Alarmée, Ambre commença à entrebâiller la porte. Mais Blanche, d’un subtil geste de la main, lui fit comprendre de ne surtout pas intervenir. Après tout, elle aussi attendait ce moment depuis longtemps. Elle s’était d’ailleurs vêtue ainsi pour lui. Elle savait qu’il viendrait, qu’il serait le premier sur les lieux et qu’il empêcherait quiconque de s’approcher de sa personne et de la toucher. Son piège fonctionnait à merveille. Il était à sa merci, seul et vulnérable.

— Ma merveilleuse Blanche, poursuivit Friedz, vous ne parlez pas et je sens que vous tremblez, dois-je comprendre que vous me craignez à présent ? Serait-ce possible ? Cet odieux marquis vous aurait-il malmené ?

— Je ne vous crains pas Herbert, murmura-t-elle.

— Dans ce cas, épousez-moi ! déclara-t-il en défaisant son étreinte. Épousez-moi et je vous protégerai. L’ennemi est partout, si je leur dis que vous êtes mienne ils ne vous toucheront pas, je vous en fais la promesse.

Voyant qu’elle ne répondait pas et que le silence devenait pesant, il commença à la déshabiller. Il approcha sa tête de la sienne et l’embrassa dans le cou à maintes reprises. Puis il fit parcourir une main derrière la robe et la délaça. Une fois le laçage défait, le vêtement chut à ses pieds, dévoilant un corps d’une blancheur tranchée par de rares taches plus sombres sur les seins et le ventre, une silhouette élancée, sans rondeur. Une mince flanelle recouvrait son bas ventre et Ambre, bien que cachée à trois mètres de distance, put distinguer une broche argentée en forme d’oiseau accrochée à l’étoffe.

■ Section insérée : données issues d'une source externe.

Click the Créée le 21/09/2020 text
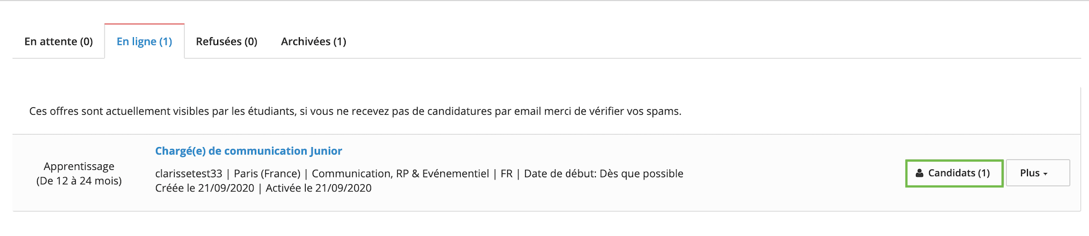 (204, 188)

Herbert, subjugué par ce spectacle, se mordit les lèvres et sentit un désir ardent poindre en lui. Il l’enserra et, d’une voix suave, chuchota à son oreille :

— Que répondez-vous, ma douce ?

— Votre proposition est fort tentante, cher Herbert, si j’avais été aranéenne, je l’aurais très certainement acceptée ! assura-t-elle, le timbre grave. Mais l’ennui, c’est que je suis également noréenne.

— Cela ne me dérange pas ma belle Blanche. Tu n’en seras que d’autant plus attrayante à mes yeux.

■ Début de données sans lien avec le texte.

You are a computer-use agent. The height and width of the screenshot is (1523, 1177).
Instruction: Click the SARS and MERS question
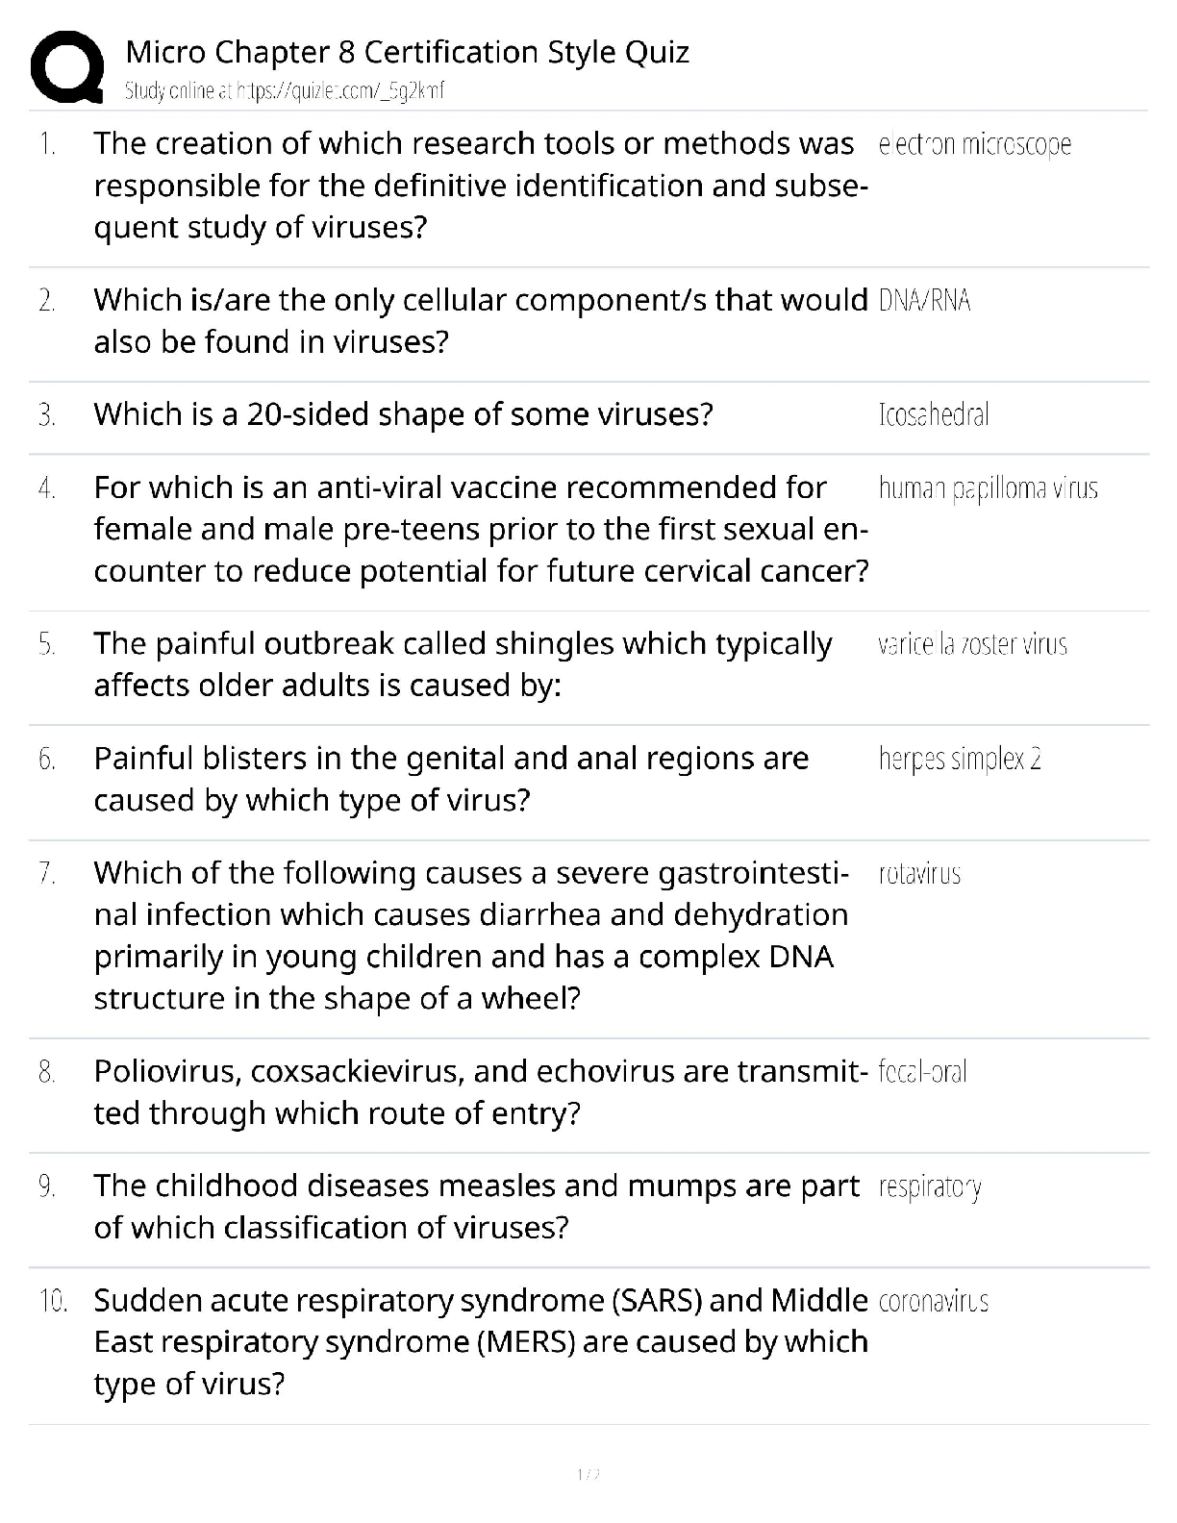click(480, 1342)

Il ferma les yeux et s’enivra de son étreinte. Ses lèvres se pressèrent contre celles de sa promise qui s’entrouvrirent à son contact pour échanger un baiser langoureux. Pendant qu’elle l’embrassait, la duchesse dégrafa la broche de son étoffe et s’en empara telle une dague.

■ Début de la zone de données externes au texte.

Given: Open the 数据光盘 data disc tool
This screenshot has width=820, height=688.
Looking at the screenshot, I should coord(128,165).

— J’espère que vous avez bien profité de cette vision, cher Herbert, murmura-t-elle une fois sa bouche libérée, car ce sera la dernière que vous verrez.

— Que dites-vous ma…

Il n’eut pas le temps de terminer sa phrase qu’une lame foudroyante le frappa à la nuque. Assommé par cette piqûre virulente qui lui transperça la peau de part et d’autre, manquant de peu la carotide et la trachée, il plaqua une main contre sa nuque où deux gerbes de sang s’échappaient des perforations. Il tourna la tête par réflexe, songeant avoir été attaqué par autrui mais, à sa grande stupeur, ne vit personne. Alors, une pensée terrifiante lui traversa l’esprit. L’homme, abattu par ce coup du sort, s’immobilisa et son cœur, conscient de la trahison qu’il venait d’essuyer, cessa de battre.

Il n’eut pas le temps de se retourner pour faire face à son exécutrice qu’un hurlement strident parvint à ses oreilles, suivi d’une violente griffure qui lui lacéra le visage. Tout devint sombre. Ses yeux le brûlaient ; il pensait les avoir ouverts mais tout demeurait noir. L’homme hurla un râle étouffé par les gargouillis et s’effondra sur le plancher en gémissant. Devant lui, sans qu’il ne puisse le voir, un immense oiseau au plumage blanc et cendré, au bord des ailes noir, l’observait de manière impassible. Il avait un port impérial, accentué par un bec noir effilé, sa tête couronnée d’une houppette ébouriffée. Ses longues serres, où des lambeaux de chair restaient accrochés, dégoulinaient de sang qui se répandait sur le dossier du canapé.

Alertés par le vacarme, les hommes de Friedz ainsi qu’Edmund se précipitèrent dans la pièce. Après un instant d’hébétement, ils furent choqués de voir le capitaine gisant à terre. Le teint d’une pâleur mortuaire et les muscles raidis, le l’homme gémissait et gigotait mollement. Profitant de ce flottement, la harpie féroce gonfla avec panache son plumage et poussa un cri strident. Puis elle prit son envol et s’engouffra à travers la porte d’entrée restée béante pour se perdre dans les cieux embrumés.